Any reading above 50 signals growth. That threshold was broken in September for the first time in 13 months. The service sector's recovery has been bumpy since, shrinking in November and December.
ISM originally said December's measurement was 50.1, a growth reading, but revised it lower to 49.8 in its yearly seasonal adjustment late last month.
New orders, a signal of future business activity, picked up in January, showing growth for the fifth straight month. Business activity also expanded in January, although more slowly than in December.
More sales for the country's hospitals, shops, retail, financial services companies or shippers should mean that service companies will be more inclined to hire.
Of the 18 industries ISM surveyed, however, only four grew -- other services, which include a grab bag of smaller sectors such as advocacy, dry cleaning and machinery repair; utilities; information and wholesale trade. Eleven industries were still shrinking, led by arts and entertainment, mining, retail and transportation. Three didn't shrink or grow in January.

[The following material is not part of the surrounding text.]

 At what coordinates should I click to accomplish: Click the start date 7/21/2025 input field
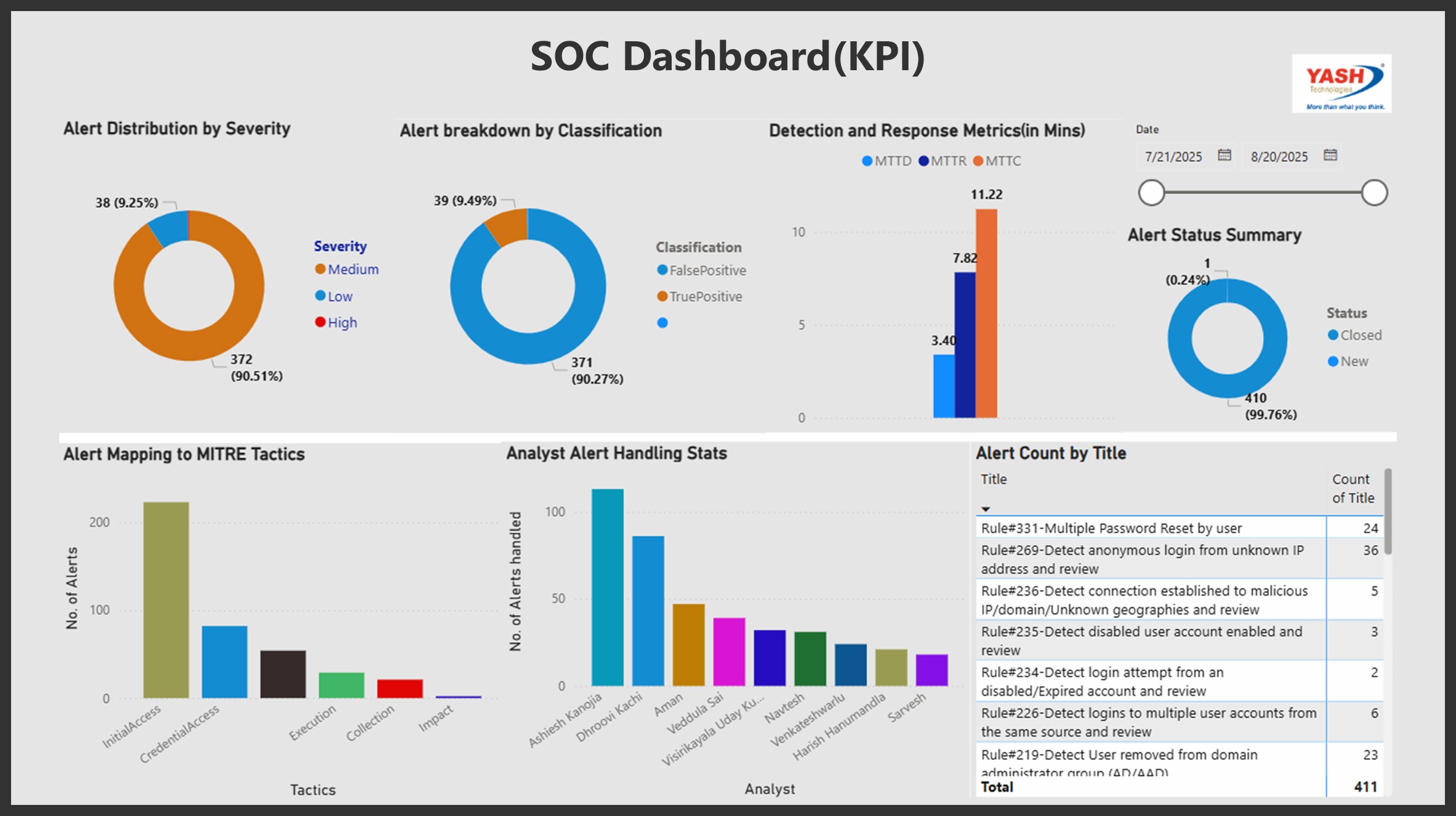(x=1173, y=156)
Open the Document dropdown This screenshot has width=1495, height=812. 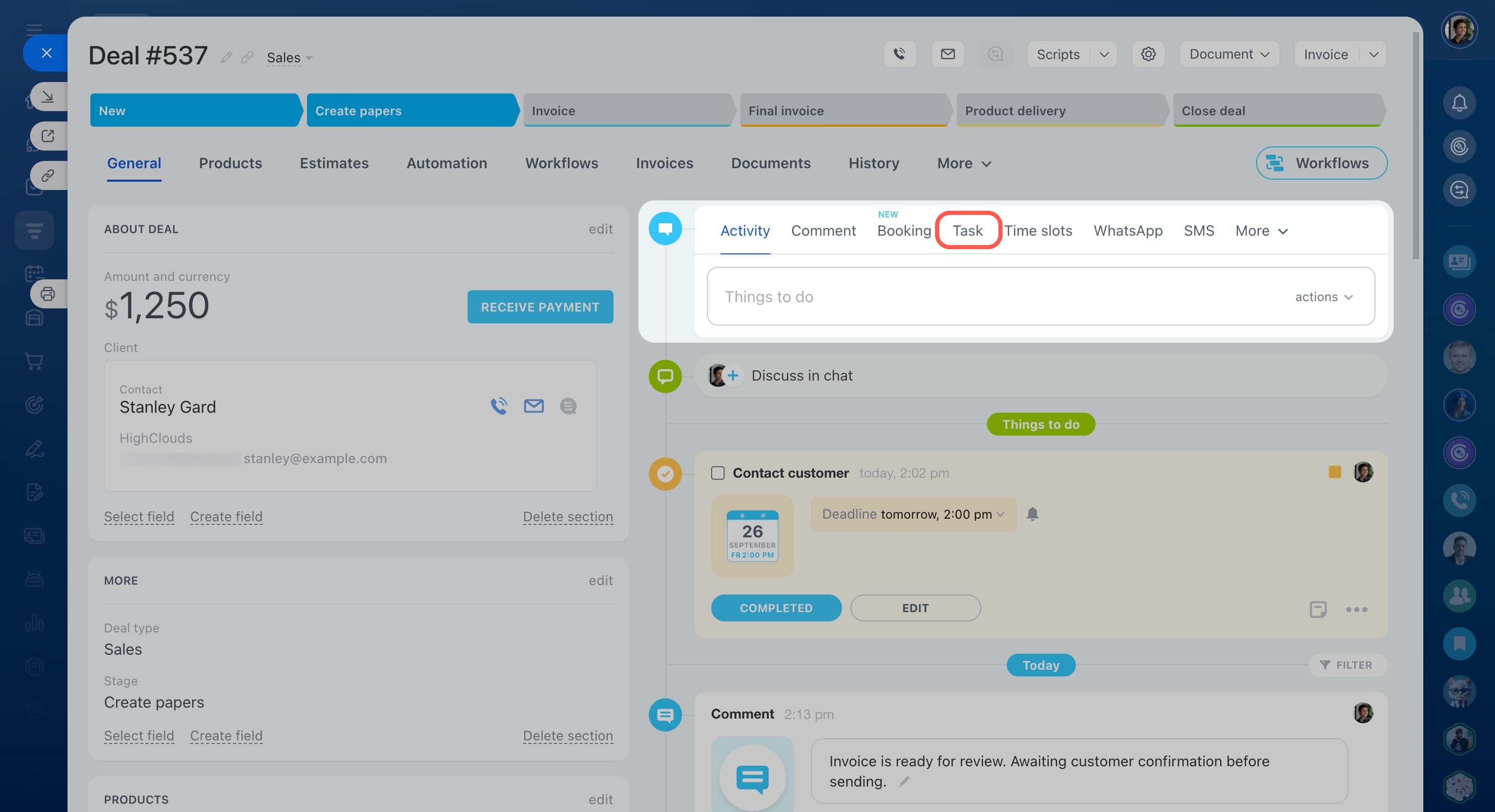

The group's employment index, which measures companies' intent to hire, showed job losses moderating. It improved to 44.6 in January from 43.6 in December. Still, its the 25th straight month of jobs contraction.
The service-sector gauge is closely watched because service jobs comprise more than 80 percent of non-farm U.S. employment. The service sector is highly dependent on consumer spending, which powers about 70 percent of the economy.
ADP, a payroll company, reported Wednesday that 22,000 non-farm, private jobs were cut last month. That was the best showing since employment started to decline in February 2008.
The government is scheduled to report January employment data on Friday. Economists expect the Labor Department to say that employers added 5,000 jobs last month, but that the unemployment rate rose to 10.1 percent from 10 percent in December.